• Recorded data:
* * * * *
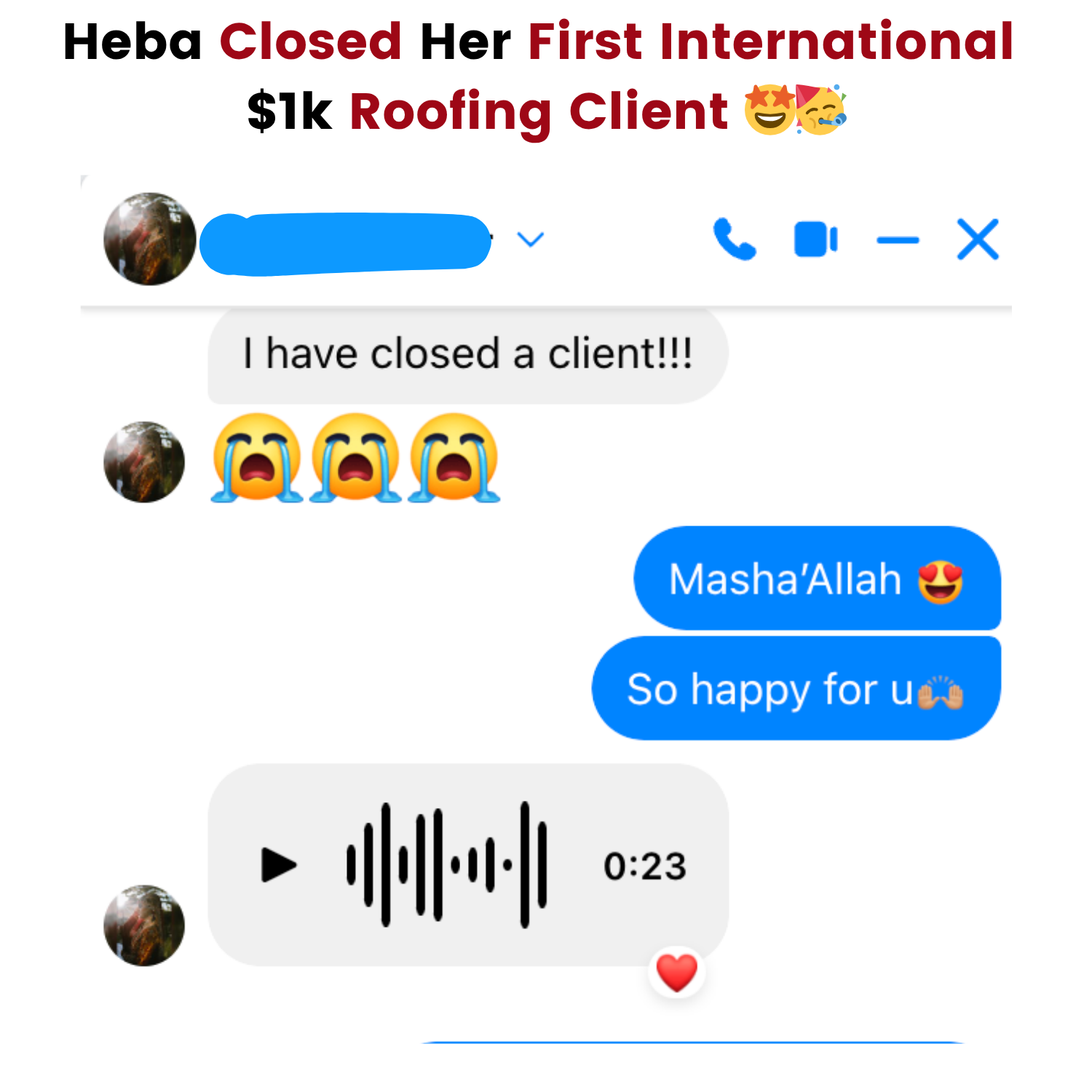Viewport: 1092px width, 1092px height.
Task: Click the middle crying emoji
Action: click(x=355, y=458)
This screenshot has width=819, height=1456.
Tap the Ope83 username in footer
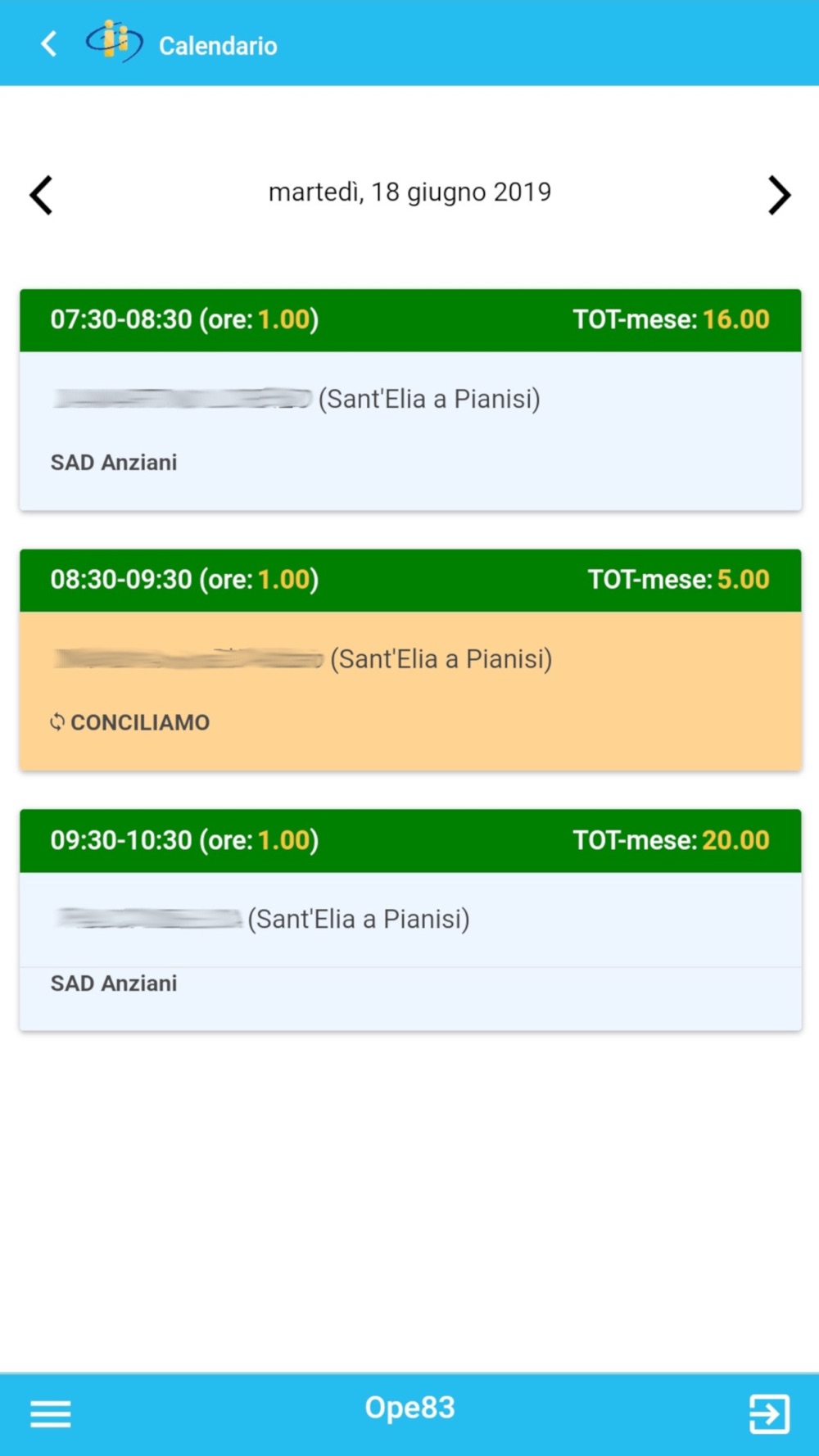coord(410,1408)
* * * * *
• The exercise: Repeat the listing above word for word, leaving out the pictures.

• Exercise answer:
Viewport: 1092px width, 1092px height.
Task: Click the middle crying emoji
Action: click(x=355, y=458)
This screenshot has width=819, height=1456.
Tap the Ope83 username in footer
coord(410,1408)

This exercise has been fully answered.